Since the establishment of the World Wide Web and online social media networks, people have changed the way they communicate, share experiences, and connect with each other, both in their professional and personal lives [1]. Billions of users exchange digital information on popular sites such as Facebook, Twitter, and LinkedIn but also in smaller and topic-specific networks [2, 3]. The ever-increasing number of users and content shared makes it challenging for information systems to process all the information, especially if we consider the increasing speed at which content is generated [4, 5]. Consequently, new open issues have risen regarding the effective and efficient processing of such high-speed large-scale volumes of data in online social media. How can we build machine learning systems that can handle and scale to the impressive volume of data? How can we keep a low latency in the response to classifying new real-time data? How can we classify users and their behavior? How can we early detect changes in the user’s behavior and emerging trends? These are open questions to the data science scientific community [6, 7, 8].

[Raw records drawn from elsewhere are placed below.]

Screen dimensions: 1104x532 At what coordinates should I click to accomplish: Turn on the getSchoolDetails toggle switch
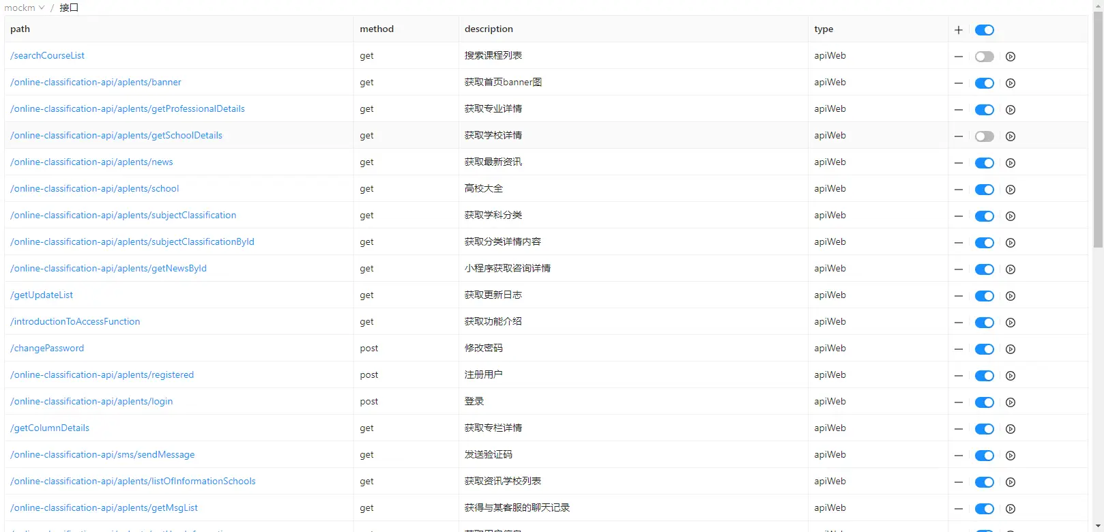point(984,136)
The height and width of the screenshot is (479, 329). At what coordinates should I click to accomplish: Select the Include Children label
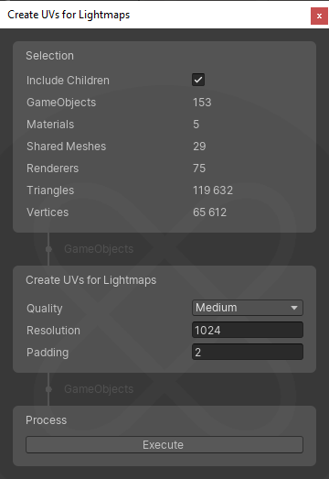click(x=68, y=81)
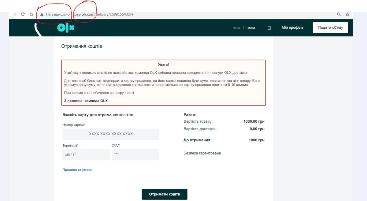Screen dimensions: 367x201
Task: Click the Отримати кошти button
Action: 165,194
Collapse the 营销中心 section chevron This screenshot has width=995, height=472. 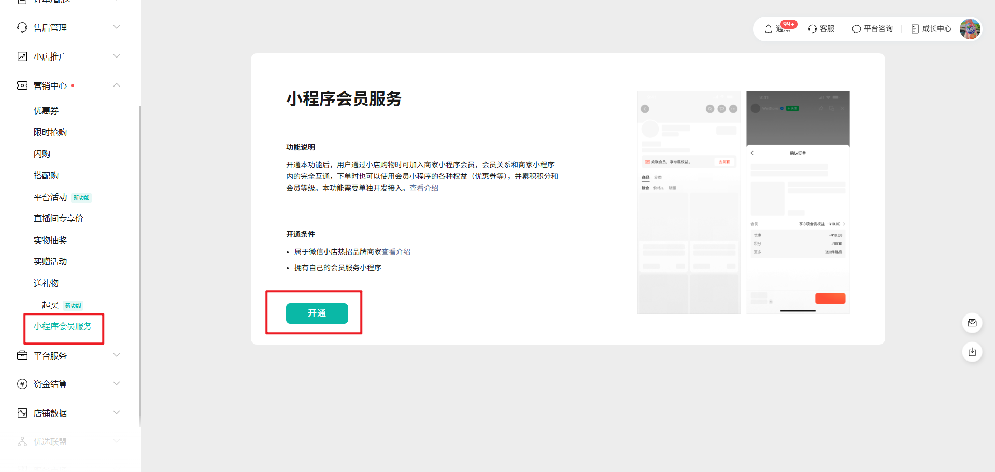[x=117, y=85]
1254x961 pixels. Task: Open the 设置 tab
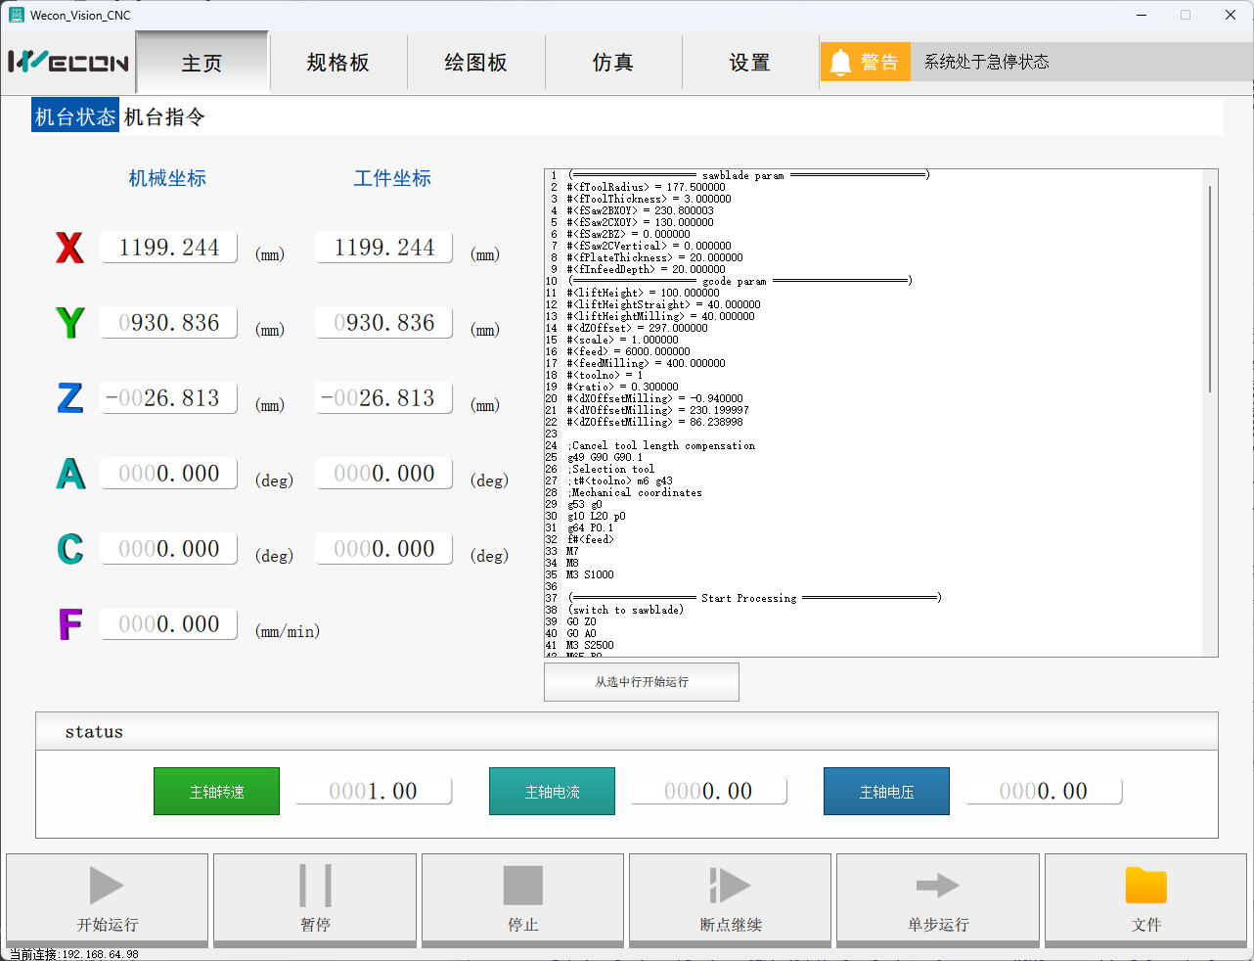click(x=750, y=63)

In recent years, the design of machine learning systems to detect bot networks [9], fake content [10], or hate speech in social media, among many others, has gained increasing popularity. One may think of fake reviews on Amazon, fake news on user forums, bots on Twitter following/retweeting certain politicians to promote political campaigns, or hate campaigns aimed at systematically attacking certain underprivileged groups with messages full of hate [11, 12]. All of these are growing challenges in online social media networks which demand new machine learning solutions.

Analyzing temporal and contextual patterns in this data is important to discover emerging topics, trends, correlations, causations, and periodic occurrences, happening on real-time data. Data stream mining is the machine learning area devoted to analyzing real-time high-speed online data. This chapter will present some advances on research and applications of data stream mining to problems in online social media.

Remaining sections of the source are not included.